Absolute error?

masquerade23masquerade23 Member Posts: 2 Learner I
I really need some help regarding the absolute error. After I have done the Performance(Regression) I get these values back as absolute error 1.247 +/- 0.369. Does this means the error is between +1.247 and -0.369? I really have no idea how to interpret these value.

Answers

  • varunm1varunm1 Moderator, Member Posts: 1,207 Unicorn
    edited June 2019
    Hello @Patrick_Haas

    The error is between (1.247+0.369) or (1.247-0.369). 

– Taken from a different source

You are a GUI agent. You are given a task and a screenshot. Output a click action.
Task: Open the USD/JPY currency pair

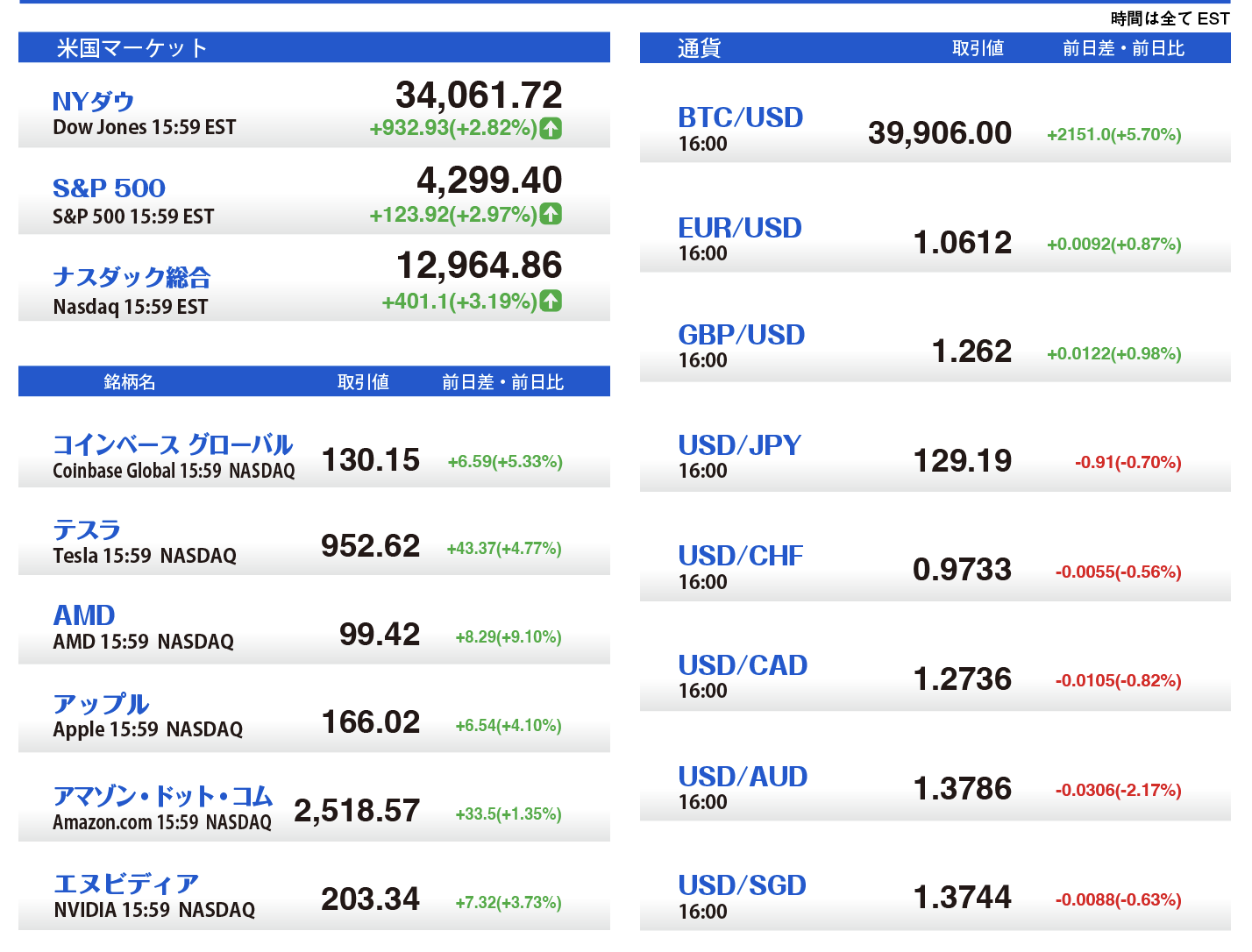pos(739,445)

    @mschmitz any suggestion on this. This calculation with +/- is based on Confidence interval in statistics right?

    Regards,
    Varun
    Regards,
    Varun
    https://www.varunmandalapu.com/

    Be Safe. Follow precautions and Maintain Social Distancing

  • masquerade23masquerade23 Member Posts: 2 Learner I
    Hello @varunm1

    Thank you so much for your help!

    Regards,
    Patrick
  • MartinLiebigMartinLiebig Administrator, Moderator, Employee, RapidMiner Certified Analyst, RapidMiner Certified Expert, University Professor Posts: 3,503 RM Data Scientist
    @masquerade23,
    to add to this, this gives you the amount of variance in the different folds of a validation. So in the different folds you havesometimes values like 1.2 but sometimes also an error of 0.9 or 3.0

    Best,
    Martin
    - Sr. Director Data Solutions, Altair RapidMiner -
    Dortmund, Germany
  • Telcontar120Telcontar120 Moderator, RapidMiner Certified Analyst, RapidMiner Certified Expert, Member Posts: 1,635 Unicorn
    The plus/minus component is just the standard deviation around the reported average of the performance across the different cross validation folds.  So it is related to confidence intervals but is not directly computed or dependent on them.
    Brian T.
    Lindon Ventures 
    Data Science Consulting from Certified RapidMiner Experts
  • jacobcybulskijacobcybulski Member, University Professor Posts: 391 Unicorn
    Remember that in cross-validation, each fold creates a different sample with its own regression line, and each regression model produces a slightly different set of estimates and errors. The MAE is calculated for each and their mean is what RM returns, indicating a range of those errors. Why is it significant? This is because a regression models for the entire population (and the data yet to be collected) falls in between the regression models you produce in cross-validation (which define a confidence interval). In this way, RapidMiner gives you an indication of the estimated MAE for the population and the future data.